__YOUR INSTRUCTIONS__
Turn the lines of the material, starting with the line containing "Open the ユーザー数 column filter icon" and going on through the end of the material, into a numbered list with blank lines left out. Leave the pictures out of the answer.

__GIVEN DATA__
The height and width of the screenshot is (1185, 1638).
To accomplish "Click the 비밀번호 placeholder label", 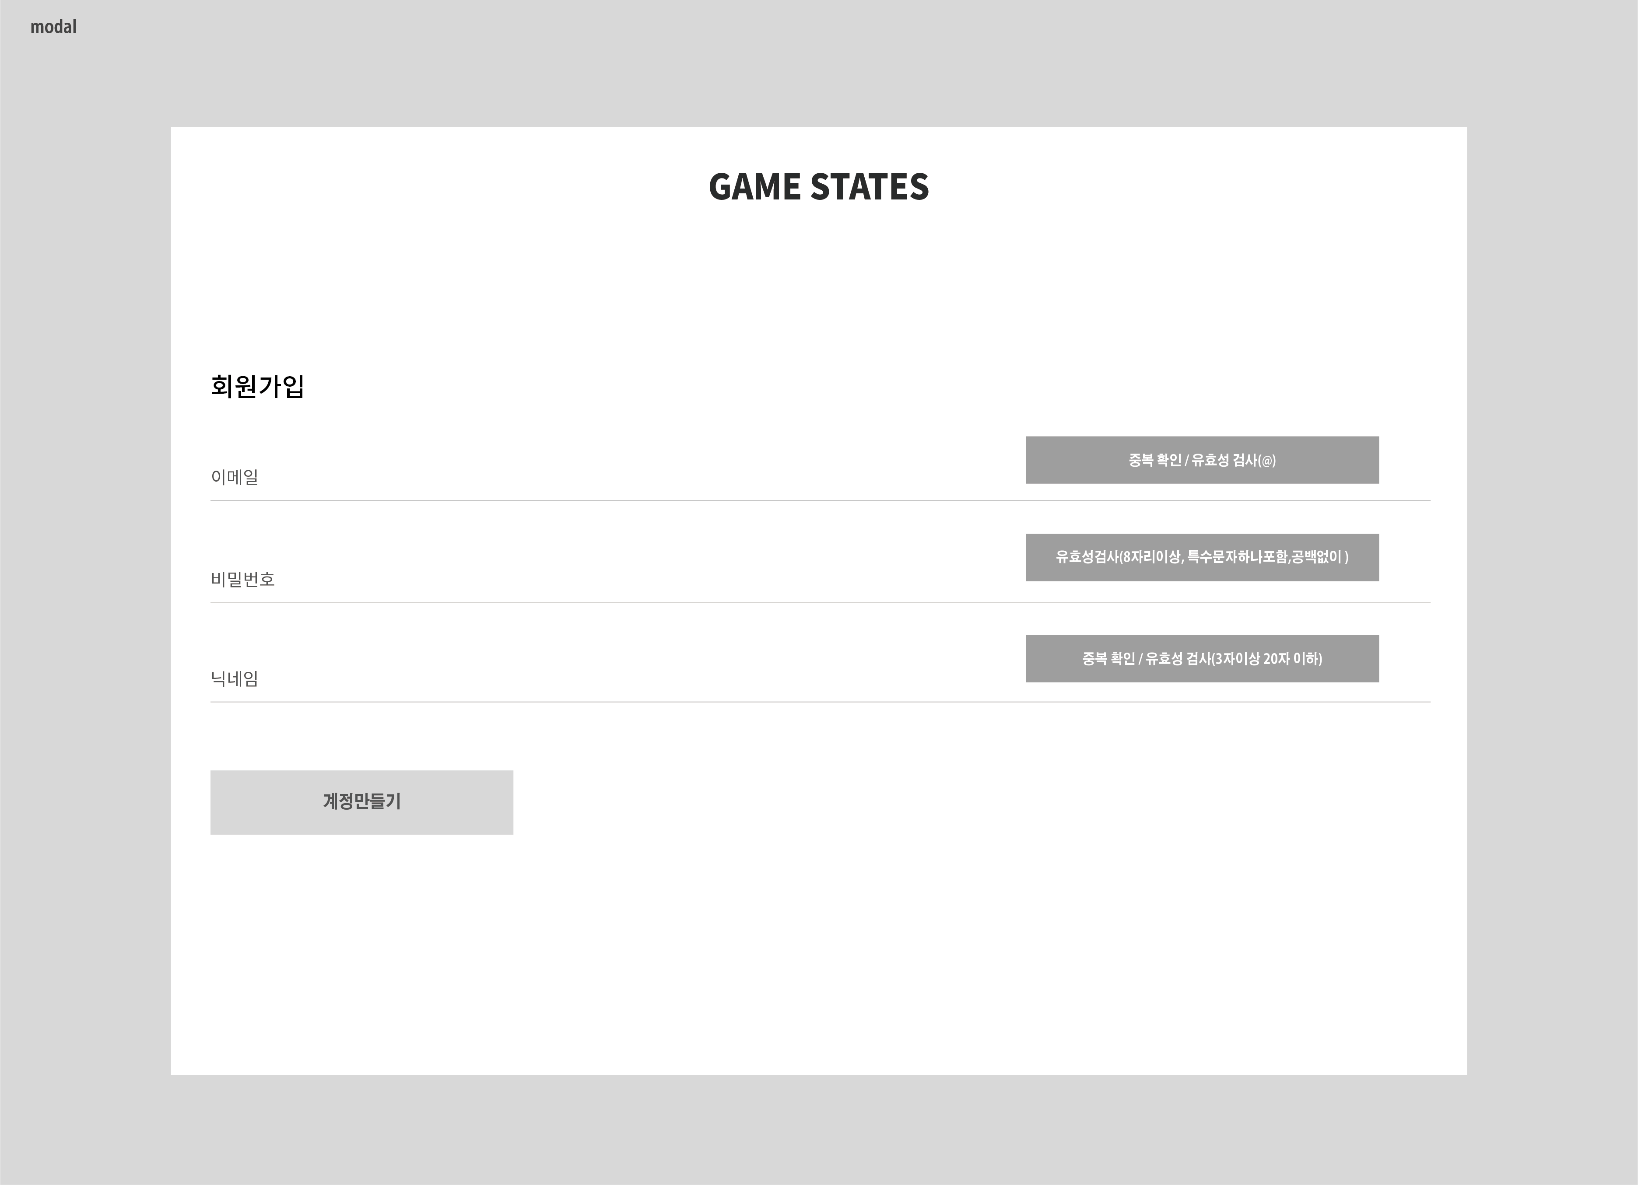I will [243, 579].
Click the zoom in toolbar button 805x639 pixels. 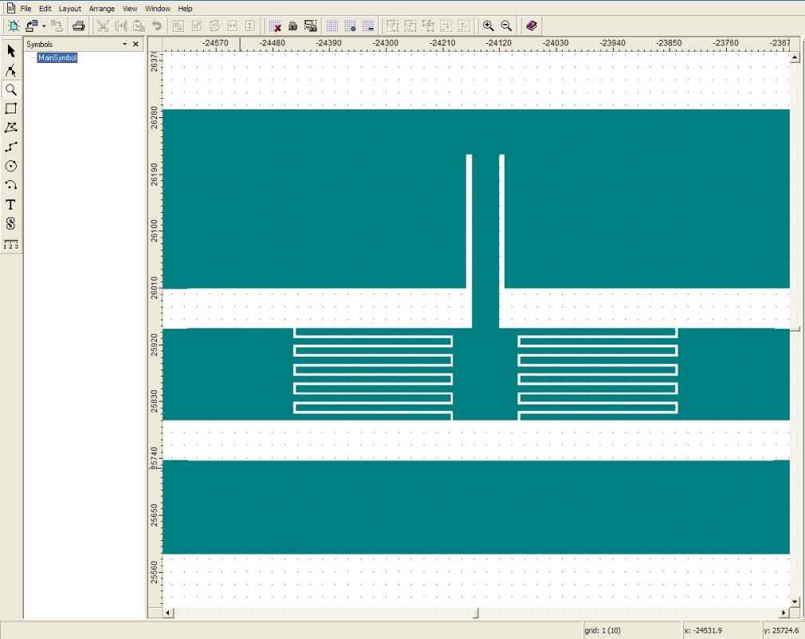click(x=489, y=26)
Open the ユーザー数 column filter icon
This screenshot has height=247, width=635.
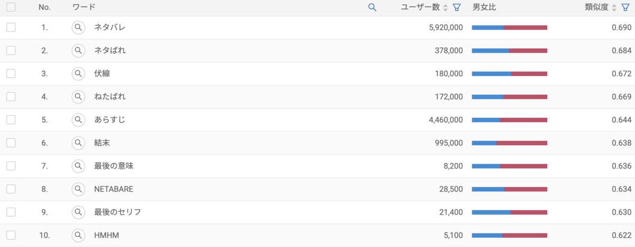457,7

__PROBLEM SOLUTION__
1. Open the ユーザー数 column filter icon
2. This screenshot has height=247, width=635.
3. 457,7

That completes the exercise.